What you have to do -
Please reproduce the data in its entirety, word for word.

Pixel coordinate grounding data
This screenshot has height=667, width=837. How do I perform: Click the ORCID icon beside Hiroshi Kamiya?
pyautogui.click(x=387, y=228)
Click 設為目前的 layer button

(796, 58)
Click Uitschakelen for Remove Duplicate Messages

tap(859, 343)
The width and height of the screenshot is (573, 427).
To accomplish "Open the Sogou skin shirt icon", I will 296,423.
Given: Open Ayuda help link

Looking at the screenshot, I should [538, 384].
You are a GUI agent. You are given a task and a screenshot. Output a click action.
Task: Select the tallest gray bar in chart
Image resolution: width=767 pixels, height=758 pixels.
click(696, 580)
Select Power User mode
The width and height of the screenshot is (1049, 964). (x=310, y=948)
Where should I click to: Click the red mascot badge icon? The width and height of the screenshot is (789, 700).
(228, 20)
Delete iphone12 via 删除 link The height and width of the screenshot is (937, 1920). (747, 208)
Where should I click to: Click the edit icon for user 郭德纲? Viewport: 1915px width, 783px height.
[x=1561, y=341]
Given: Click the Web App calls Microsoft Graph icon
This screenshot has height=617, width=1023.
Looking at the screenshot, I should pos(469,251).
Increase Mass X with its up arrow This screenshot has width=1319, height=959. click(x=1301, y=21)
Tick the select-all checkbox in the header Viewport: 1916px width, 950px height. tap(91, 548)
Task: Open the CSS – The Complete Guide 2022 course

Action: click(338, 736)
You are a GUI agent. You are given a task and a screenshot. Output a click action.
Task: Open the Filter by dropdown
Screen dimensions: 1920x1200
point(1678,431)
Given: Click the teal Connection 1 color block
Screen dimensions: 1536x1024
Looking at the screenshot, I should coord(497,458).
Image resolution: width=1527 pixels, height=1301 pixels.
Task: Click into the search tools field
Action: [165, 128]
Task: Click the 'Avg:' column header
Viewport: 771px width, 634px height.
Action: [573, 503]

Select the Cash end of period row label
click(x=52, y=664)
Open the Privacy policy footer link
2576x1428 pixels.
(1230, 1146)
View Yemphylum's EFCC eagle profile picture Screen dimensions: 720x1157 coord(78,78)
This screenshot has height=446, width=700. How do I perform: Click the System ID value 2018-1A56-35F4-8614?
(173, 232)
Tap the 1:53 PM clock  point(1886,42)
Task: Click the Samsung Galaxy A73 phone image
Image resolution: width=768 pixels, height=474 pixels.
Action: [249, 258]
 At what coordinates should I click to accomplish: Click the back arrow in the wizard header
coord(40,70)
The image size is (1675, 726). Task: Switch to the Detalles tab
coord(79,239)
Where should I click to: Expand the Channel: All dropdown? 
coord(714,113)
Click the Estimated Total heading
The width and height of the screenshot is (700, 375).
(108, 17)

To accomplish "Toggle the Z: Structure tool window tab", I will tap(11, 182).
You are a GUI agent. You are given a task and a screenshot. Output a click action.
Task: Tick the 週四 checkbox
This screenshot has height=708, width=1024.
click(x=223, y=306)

Response to this exercise -
This screenshot has height=667, width=837. How do I perform: Click the ORCID icon beside Hiroshi Kamiya?
pyautogui.click(x=387, y=228)
Click 設為目前的 layer button

(796, 58)
Click Uitschakelen for Remove Duplicate Messages

tap(859, 343)
The width and height of the screenshot is (573, 427).
To accomplish "Open the Sogou skin shirt icon", I will 296,423.
Given: Open Ayuda help link

Looking at the screenshot, I should [538, 384].
You are a GUI agent. You are given a task and a screenshot. Output a click action.
Task: Select the tallest gray bar in chart
Image resolution: width=767 pixels, height=758 pixels.
click(696, 580)
Select Power User mode
The width and height of the screenshot is (1049, 964). (x=310, y=948)
Where should I click to: Click the red mascot badge icon? The width and height of the screenshot is (789, 700).
(228, 20)
Delete iphone12 via 删除 link The height and width of the screenshot is (937, 1920). (747, 208)
Where should I click to: Click the edit icon for user 郭德纲? Viewport: 1915px width, 783px height.
[x=1561, y=341]
Given: Click the Web App calls Microsoft Graph icon
This screenshot has height=617, width=1023.
Looking at the screenshot, I should pos(469,251).
Increase Mass X with its up arrow This screenshot has width=1319, height=959. click(x=1301, y=21)
Tick the select-all checkbox in the header Viewport: 1916px width, 950px height. tap(91, 548)
Task: Open the CSS – The Complete Guide 2022 course

Action: click(338, 736)
You are a GUI agent. You are given a task and a screenshot. Output a click action.
Task: Open the Filter by dropdown
Screen dimensions: 1920x1200
point(1678,431)
Given: Click the teal Connection 1 color block
Screen dimensions: 1536x1024
Looking at the screenshot, I should coord(497,458).
Image resolution: width=1527 pixels, height=1301 pixels.
Task: Click into the search tools field
Action: [165, 128]
Task: Click the 'Avg:' column header
Viewport: 771px width, 634px height.
Action: [573, 503]

Select the Cash end of period row label
click(x=52, y=664)
Open the Privacy policy footer link
2576x1428 pixels.
(1230, 1146)
View Yemphylum's EFCC eagle profile picture Screen dimensions: 720x1157 coord(78,78)
This screenshot has height=446, width=700. How do I perform: Click the System ID value 2018-1A56-35F4-8614?
(173, 232)
Tap the 1:53 PM clock  point(1886,42)
Task: Click the Samsung Galaxy A73 phone image
Image resolution: width=768 pixels, height=474 pixels.
Action: [249, 258]
 At what coordinates should I click to accomplish: Click the back arrow in the wizard header
coord(40,70)
The image size is (1675, 726). Task: Switch to the Detalles tab
coord(79,239)
Where should I click to: Expand the Channel: All dropdown? 
coord(714,113)
Click the Estimated Total heading
The width and height of the screenshot is (700, 375).
(108, 17)

To accomplish "Toggle the Z: Structure tool window tab", I will tap(11, 182).
You are a GUI agent. You are given a task and a screenshot. Output a click action.
Task: Tick the 週四 checkbox
This screenshot has height=708, width=1024.
click(x=223, y=306)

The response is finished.